A new infographic wonders how effective the Common Core State Standards will be.

With all the hype about the Common Core State Standards, it’s easy to forget that some states have decided not to adopt the standards–plus, some adopting states are now re-evaluating their decisions. Now, a new infographic questions some of the basic tenets of the Common Core State Standards.

Perhaps one of the biggest arguments against the standards, according to the infographic, is that “while core curriculum has improved performance in states with traditionally good education systems,” states that have struggled academically wonder if the standards are more a one-size-fits-all pathway instead of a “great equalizing force,” in which the common standards bridge a gap between vocational education and the university pathway.

(Next page: How do students fare in math?)

Three big arguments in favor of the Common Core State Standards, according to the infographic, are:

  • Students will learn more if their learning targets are set higher
  • Students will learn more if the passing grades for state tests are set higher
  • Students will learn more if lesson plans and textbooks are all made more complex and rigorous

This, however, can lead to a situation in which some students fall even further behind in school and drop out due to their discouragement.

The infographic looks at the Common Core State Standards’ stance on algebra, which is taught in the eighth grade. According to the Common Core, students who take algebra can become familiar with more complex math courses as they progress through school, and will have more knowledge when they enter college. However, the infographic points out that childhood brain development tends to plateau in the eighth grade, which makes it harder to learn and retain new concepts.

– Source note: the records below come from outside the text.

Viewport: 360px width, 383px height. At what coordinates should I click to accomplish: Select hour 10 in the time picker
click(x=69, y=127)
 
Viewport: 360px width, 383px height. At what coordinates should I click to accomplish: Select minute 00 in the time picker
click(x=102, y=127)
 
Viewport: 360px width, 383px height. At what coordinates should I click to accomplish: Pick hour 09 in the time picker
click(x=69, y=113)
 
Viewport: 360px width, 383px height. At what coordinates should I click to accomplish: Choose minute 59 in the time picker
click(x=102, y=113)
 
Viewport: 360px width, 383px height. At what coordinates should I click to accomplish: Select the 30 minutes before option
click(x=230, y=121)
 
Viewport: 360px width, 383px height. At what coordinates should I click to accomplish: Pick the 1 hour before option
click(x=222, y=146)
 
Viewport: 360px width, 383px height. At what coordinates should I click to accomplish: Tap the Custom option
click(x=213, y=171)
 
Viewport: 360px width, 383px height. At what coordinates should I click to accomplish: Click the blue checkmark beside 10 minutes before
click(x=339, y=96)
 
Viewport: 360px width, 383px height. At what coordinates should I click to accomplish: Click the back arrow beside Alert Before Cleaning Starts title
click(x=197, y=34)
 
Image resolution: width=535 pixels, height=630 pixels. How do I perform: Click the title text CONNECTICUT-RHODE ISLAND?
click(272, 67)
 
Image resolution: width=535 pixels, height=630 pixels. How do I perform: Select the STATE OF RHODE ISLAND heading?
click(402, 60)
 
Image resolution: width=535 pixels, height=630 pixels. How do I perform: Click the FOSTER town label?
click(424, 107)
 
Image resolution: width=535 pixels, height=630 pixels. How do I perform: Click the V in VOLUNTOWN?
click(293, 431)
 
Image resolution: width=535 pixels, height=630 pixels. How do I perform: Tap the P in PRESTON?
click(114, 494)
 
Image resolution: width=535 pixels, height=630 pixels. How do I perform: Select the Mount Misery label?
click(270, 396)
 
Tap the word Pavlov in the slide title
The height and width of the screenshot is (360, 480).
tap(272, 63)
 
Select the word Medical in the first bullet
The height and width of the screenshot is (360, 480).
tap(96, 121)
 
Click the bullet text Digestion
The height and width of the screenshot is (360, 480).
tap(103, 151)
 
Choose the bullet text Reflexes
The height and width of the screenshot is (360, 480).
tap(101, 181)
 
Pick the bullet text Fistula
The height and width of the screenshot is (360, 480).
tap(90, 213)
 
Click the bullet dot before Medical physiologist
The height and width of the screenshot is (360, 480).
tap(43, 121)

Algebra at an early age can discourage students and lead to problems down the road, according to statistics presented in the infographic. The data points to New Mexico, where 43 percent of white students dipped below proficiency levels in 2012, and in Tennessee, where 39 percent of white students followed suit. In 2012, 35 percent of students in West Virginia and 33 percent of Oklahoma students failed the algebra portions of their school exit exams.

Problems in algebra translate to problems with more advanced math in high school and college. Statistics note that only 1 percent of the 1.7 million bachelor’s degrees awarded in 2012 were in math, and only 58 percent of students entering higher education graduate. This means just .0058 percent of students who enter college successfully graduate as math majors.